Well, the current scheme [half-word acccess] was introduced many years ago. I do not say that the goals were attained. I am just trying to reconstruct the rationale.
It was even before I started working on GPC, so that's also just AFAIK, but I think it was intended just as a temporary Q&D solution (obviously not taking into account element sizes) until the backend would support packed arrays like it does packed records. This hasn't happened (and it seems it never will, or do you have other information, Waldek?), so we still have the Q&D way.
Yes. However when packing 63 bit elements on 32 bit machine (or 127 bit elements on 64 bit machine) using two acceses causes trouble -- gpc implementation would need quadruple precision shifts.
I think it could also be done with rotations, but it would probably require a bit of code ...
I do not know if I really want to bit-pack subranges bigger then word size. But currently gpc packs them (the results are bogus...).
Depending on the implementation ultimately chosen, it might not be worth it, indeed. Though we could pack some "harmless" types (I remember someone once requiring about 24 bit packed types, for reasons of range vs. memory, and these types currently work), and we should probably warn about types we don't pack despite an explicit "packed" ...
Jonas Maebe wrote:
On 10 Sep 2006, at 13:11, CBFalconer wrote:
I don't understand why there is a problem. Packed array components are not directly accessible in any case, they have to be processed through the standard procedures pack and unpack anyhow.
Packed array components are directly accessible by indexing the packed array like a regular array (at least in both GPC and FPC). And I think it's even required for ISO Pascal since otherwise you would not be able to access the individual characters of a string by indexing strings, as I understand it (since their contents consists of a packed array of char).
That's right. ISO defines Pack and Unpack, but it's a misconception that packed arrays can be accessed only through these routines.

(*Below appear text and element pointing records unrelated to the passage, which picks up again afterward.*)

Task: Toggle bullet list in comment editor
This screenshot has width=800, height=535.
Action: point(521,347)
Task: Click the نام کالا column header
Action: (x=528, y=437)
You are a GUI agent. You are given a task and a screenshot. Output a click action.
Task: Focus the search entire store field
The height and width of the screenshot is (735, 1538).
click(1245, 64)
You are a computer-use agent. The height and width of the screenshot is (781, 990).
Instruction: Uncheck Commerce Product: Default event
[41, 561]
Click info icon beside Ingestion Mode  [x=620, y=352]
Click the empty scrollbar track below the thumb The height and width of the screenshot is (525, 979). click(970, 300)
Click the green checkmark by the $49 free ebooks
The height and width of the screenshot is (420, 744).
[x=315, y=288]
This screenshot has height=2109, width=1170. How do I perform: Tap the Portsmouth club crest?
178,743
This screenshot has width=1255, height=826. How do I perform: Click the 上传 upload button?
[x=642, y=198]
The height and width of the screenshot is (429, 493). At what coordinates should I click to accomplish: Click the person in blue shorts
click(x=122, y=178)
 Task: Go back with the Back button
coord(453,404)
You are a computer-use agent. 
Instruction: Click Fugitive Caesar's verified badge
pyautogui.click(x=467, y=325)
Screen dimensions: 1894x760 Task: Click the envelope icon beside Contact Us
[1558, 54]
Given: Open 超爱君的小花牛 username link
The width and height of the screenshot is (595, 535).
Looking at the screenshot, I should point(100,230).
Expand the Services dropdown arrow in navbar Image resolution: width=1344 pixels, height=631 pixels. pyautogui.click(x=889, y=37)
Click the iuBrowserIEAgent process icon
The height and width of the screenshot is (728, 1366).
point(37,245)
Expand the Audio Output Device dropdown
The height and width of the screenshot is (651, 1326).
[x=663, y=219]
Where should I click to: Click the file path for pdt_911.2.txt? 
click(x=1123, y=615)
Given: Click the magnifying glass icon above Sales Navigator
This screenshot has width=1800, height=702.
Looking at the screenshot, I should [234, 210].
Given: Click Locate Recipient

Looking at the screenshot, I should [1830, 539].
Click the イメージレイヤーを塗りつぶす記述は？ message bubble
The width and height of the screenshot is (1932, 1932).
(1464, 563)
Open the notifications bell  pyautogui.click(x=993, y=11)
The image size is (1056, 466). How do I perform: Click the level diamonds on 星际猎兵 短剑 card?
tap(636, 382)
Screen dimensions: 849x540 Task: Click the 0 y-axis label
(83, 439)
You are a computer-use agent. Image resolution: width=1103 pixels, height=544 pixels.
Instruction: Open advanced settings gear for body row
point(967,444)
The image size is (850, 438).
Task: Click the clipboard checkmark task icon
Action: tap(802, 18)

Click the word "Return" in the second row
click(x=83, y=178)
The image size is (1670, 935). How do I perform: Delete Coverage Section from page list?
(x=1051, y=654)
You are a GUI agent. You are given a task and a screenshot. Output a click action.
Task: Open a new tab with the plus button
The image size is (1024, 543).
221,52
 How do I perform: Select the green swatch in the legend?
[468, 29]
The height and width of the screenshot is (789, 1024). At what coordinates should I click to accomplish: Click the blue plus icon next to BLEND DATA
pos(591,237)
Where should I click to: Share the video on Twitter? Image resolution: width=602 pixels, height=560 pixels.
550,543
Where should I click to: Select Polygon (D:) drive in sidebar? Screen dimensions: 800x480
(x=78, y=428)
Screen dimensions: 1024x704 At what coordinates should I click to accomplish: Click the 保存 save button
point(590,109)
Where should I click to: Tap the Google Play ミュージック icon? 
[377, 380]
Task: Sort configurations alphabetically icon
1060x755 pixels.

There are a few restrictions, such as quoted below, but direct access in general is not forbidden.
: 6.7.3.3 Variable parameters : : [...] An actual variable parameter shall not denote a component of a : variable where that variable possesses a type that is designated : packed. [...] : : 6.7.3.7.3 Variable conformant arrays : : [...] An actualĂ‚Âparameter shall not denote a component of a variable : where that variable possesses a type that is designated packed.